Id., 198 N.W.2d at 158.

It is the duty of defense counsel to object promptly and ask for a curative instruction when a prosecutor makes an improper statement during closing arguments. State v. Brown, 348 N.W.2d 743, 747 (Minn. 1984). Generally, by failing to object or to seek cautionary instructions, a defendant is deemed to have waived his right to raise the issue on appeal. State v. Parker, 353 N.W.2d 122, 127 (Minn. 1984). The failure to object implies the defense found nothing improper in the argument. State v. Daniels, 332 N.W.2d 172, 180 (Minn. 1983). Here, defense counsel did not object to the allegedly improper comment made by the prosecutor, nor did counsel seek a curative instruction from the trial court. Having failed to object, appellant has forfeited the issue on appeal.

A reviewing court may, however, reverse a conviction even when defendant failed to preserve the issue on appeal if the prosecution's comments are unduly prejudicial. Id. The question to be asked is whether the improper comment likely played a substantial part in influencing the jury to convict. State v. Parker, 417 N.W.2d 643, 647 (Minn. 1988). In Minnesota it is firmly established that

where the prosecutor has expressed a personal opinion of the accused's guilt or the veracity of witnesses * * * such statements were harmless where the trial judge cautioned the jury that it should consider only the evidence and that counsel's final argument statements were not evidence, where the evidence of guilt was adequate, and where the prosecutor's argument was otherwise proper.

State v. Ture, 353 N.W.2d 502, 517 (Minn. 1984) (citations omitted).

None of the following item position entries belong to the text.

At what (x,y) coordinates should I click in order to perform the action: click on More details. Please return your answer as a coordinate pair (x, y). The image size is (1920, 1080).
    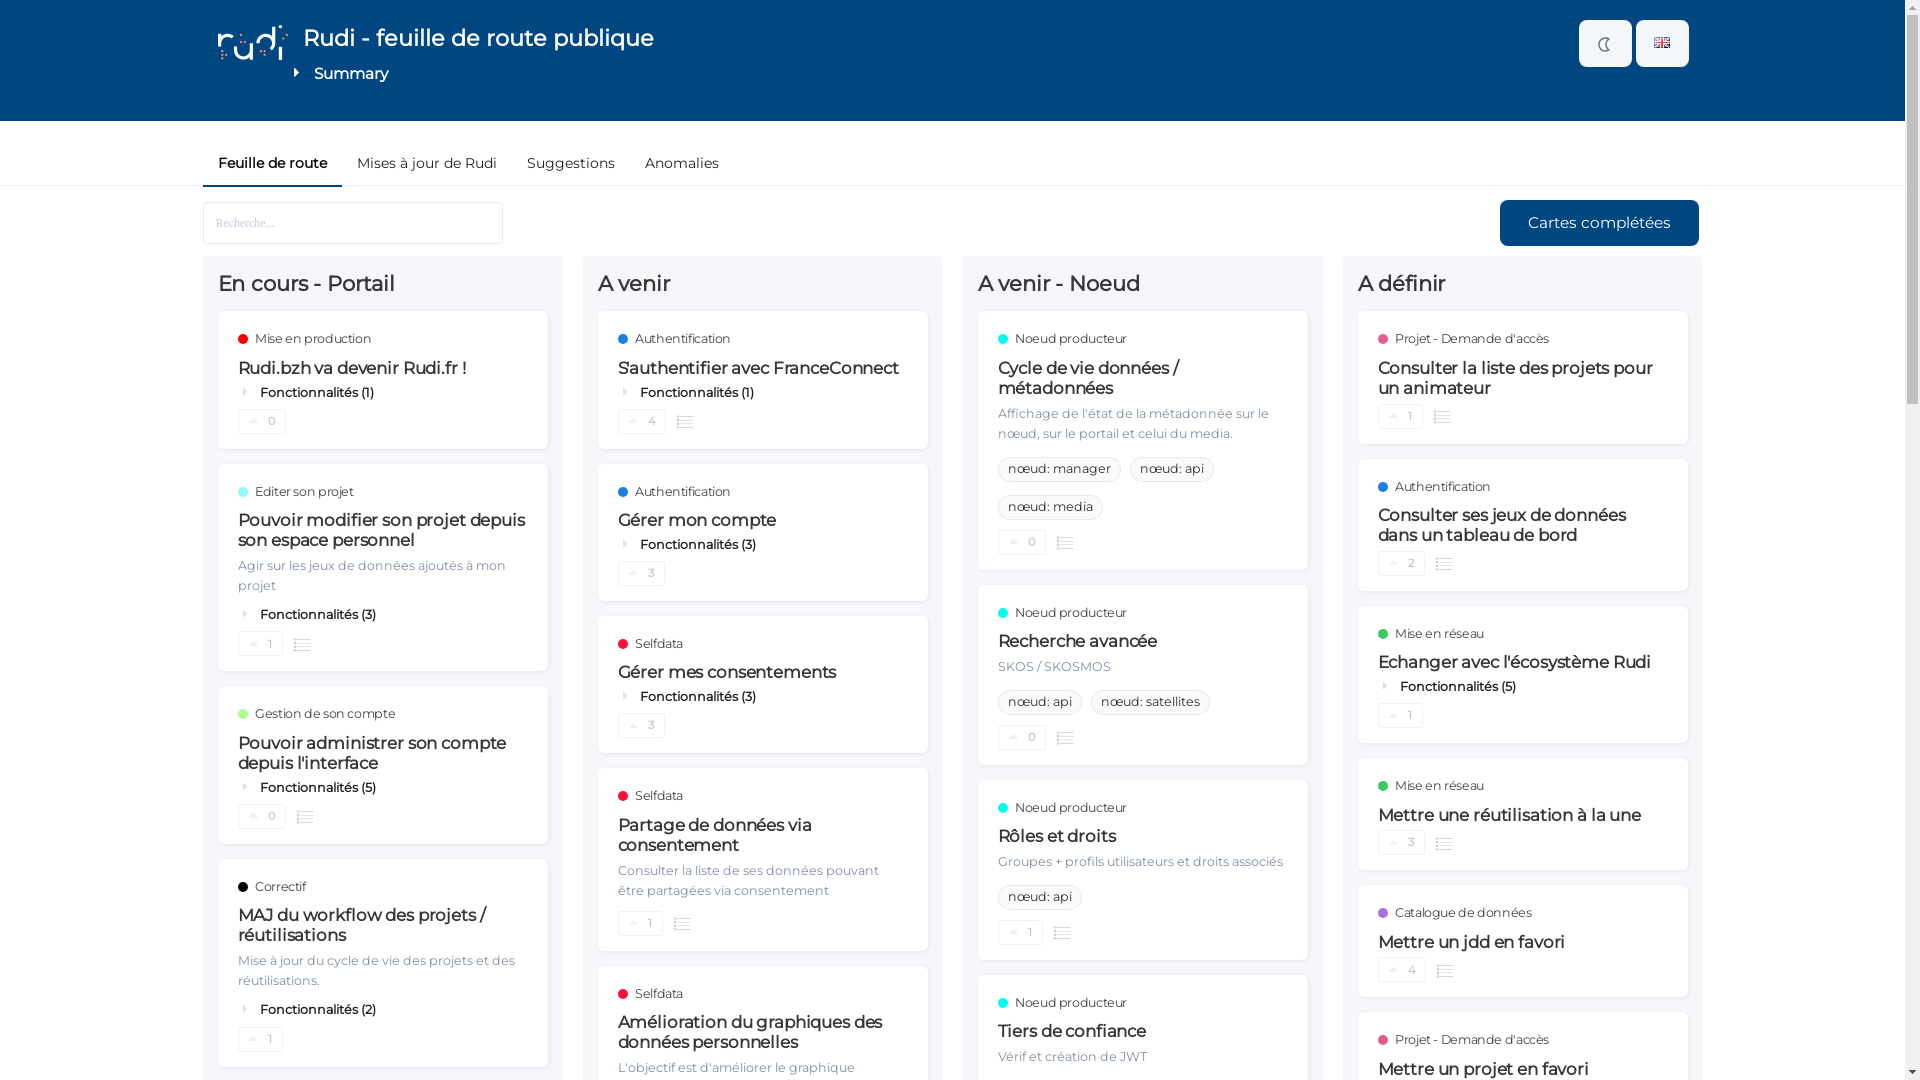
    Looking at the image, I should click on (305, 816).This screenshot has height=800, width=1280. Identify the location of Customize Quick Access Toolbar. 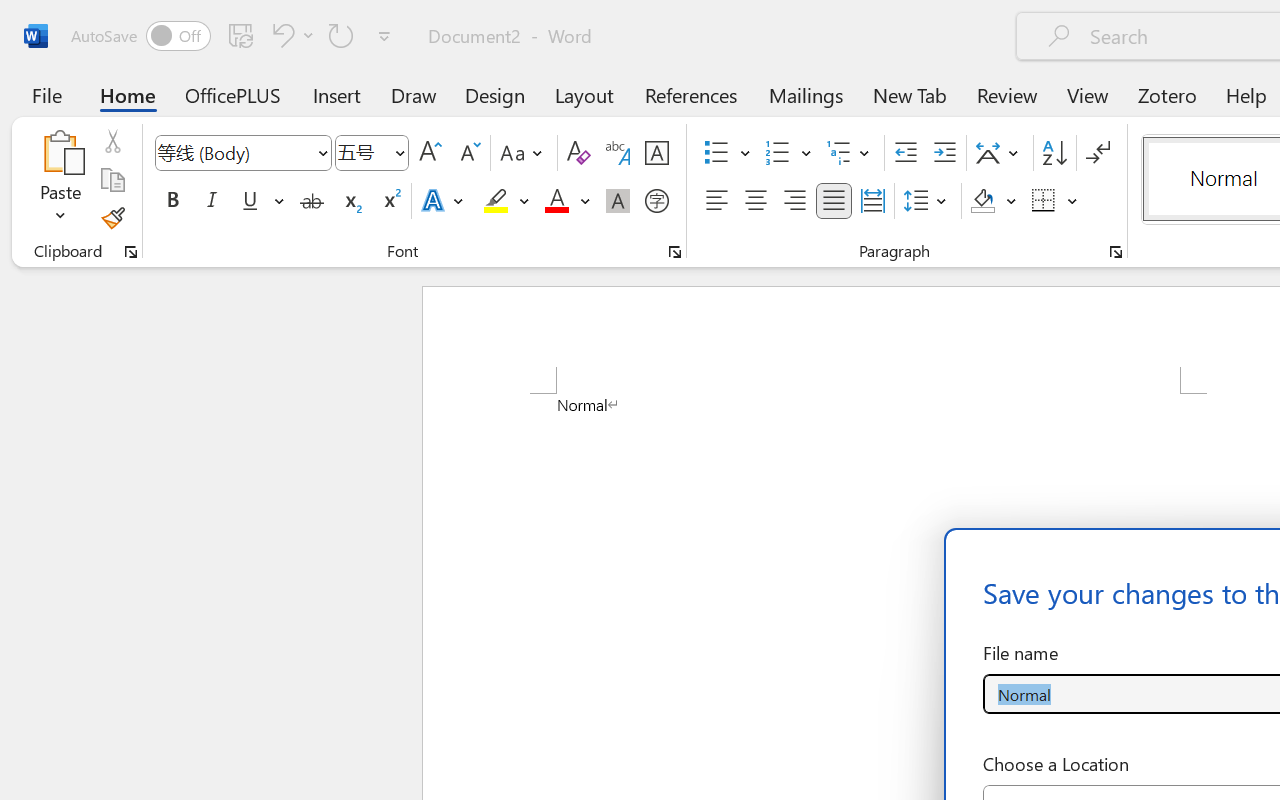
(384, 36).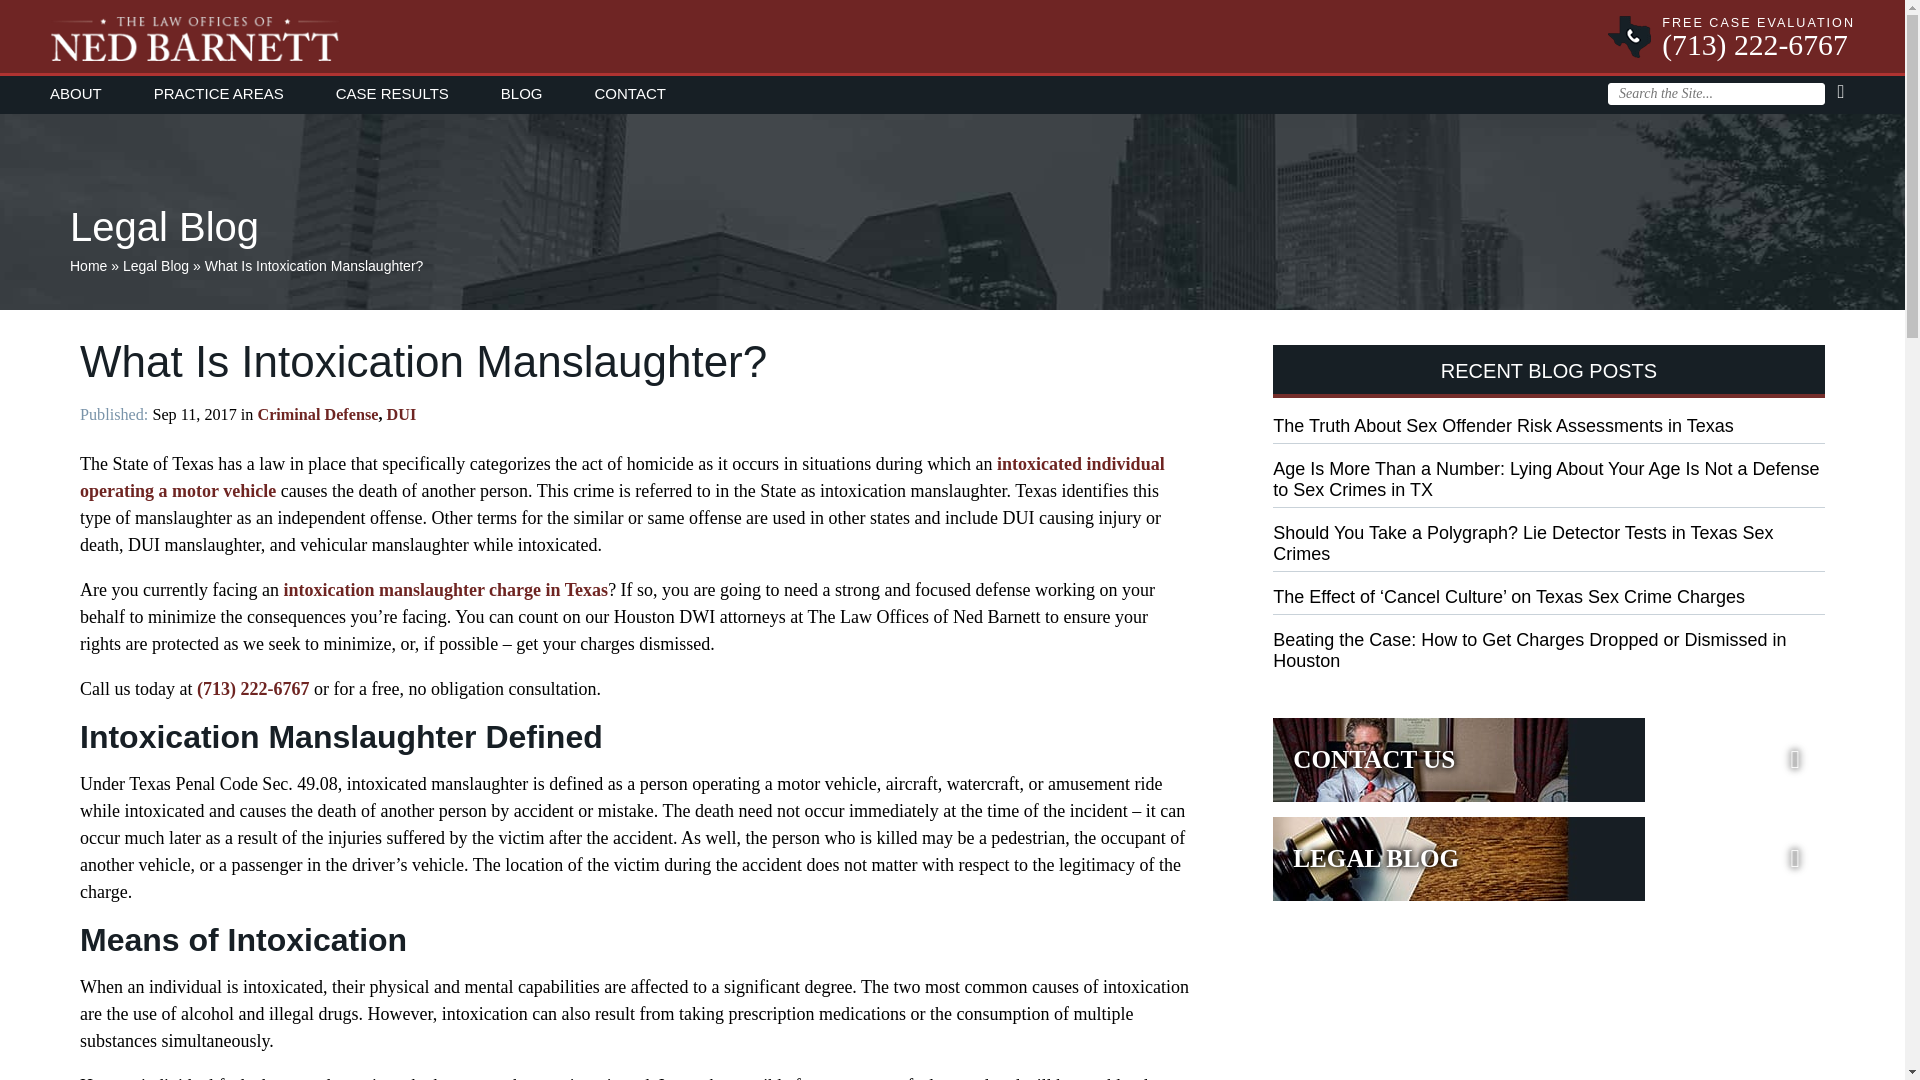  What do you see at coordinates (952, 32) in the screenshot?
I see `Law Offices of Ned Barnett` at bounding box center [952, 32].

Here, the comments made by the prosecutor, while improper, were mitigated by the comments of counsel and the instructions given by the trial court. Both attorneys made clear that it was up to the jury to decide issues of credibility, and that it was up to the state to prove its case beyond a reasonable doubt. Similarly, the trial court instructed the jury that they were to only consider the evidence presented, that they were the sole judges in determining questions of fact, and that it was their duty to determine if the state had proven its case beyond a reasonable doubt. It is difficult to say that the improper comments made by the prosecutor substantially influenced the jury to convict appellant. Here the jury found appellant not guilty of two counts of harassment. See State v. Washington, 521 N.W.2d 35, 40 (Minn. 1994) (holding that acquittal on some counts, coupled with convictions on others, indicates that members of the jury were not unduly inflamed by the prosecutor's improper comments).

Appellant relies on the case of State v. DeWald, 463 N.W.2d 741 (Minn. 1990), for the proposition that a prosecutor may not express legal conclusions about terms of art. Appellant's argument misstates the holding of DeWald. There, the issue was whether a witness may express an "ultimate conclusion" that embraces legal conclusions or terms of art. Id. at 744. Here, the prosecutor's comments are not testimony. A prosecutor, along with defense counsel, is allowed to argue whether the legal elements of a charged crime have been proven.


[ ]* Retired judge of the Minnesota Court of Appeals, serving by appointment pursuant to Minn. Const. art. VI, § 10.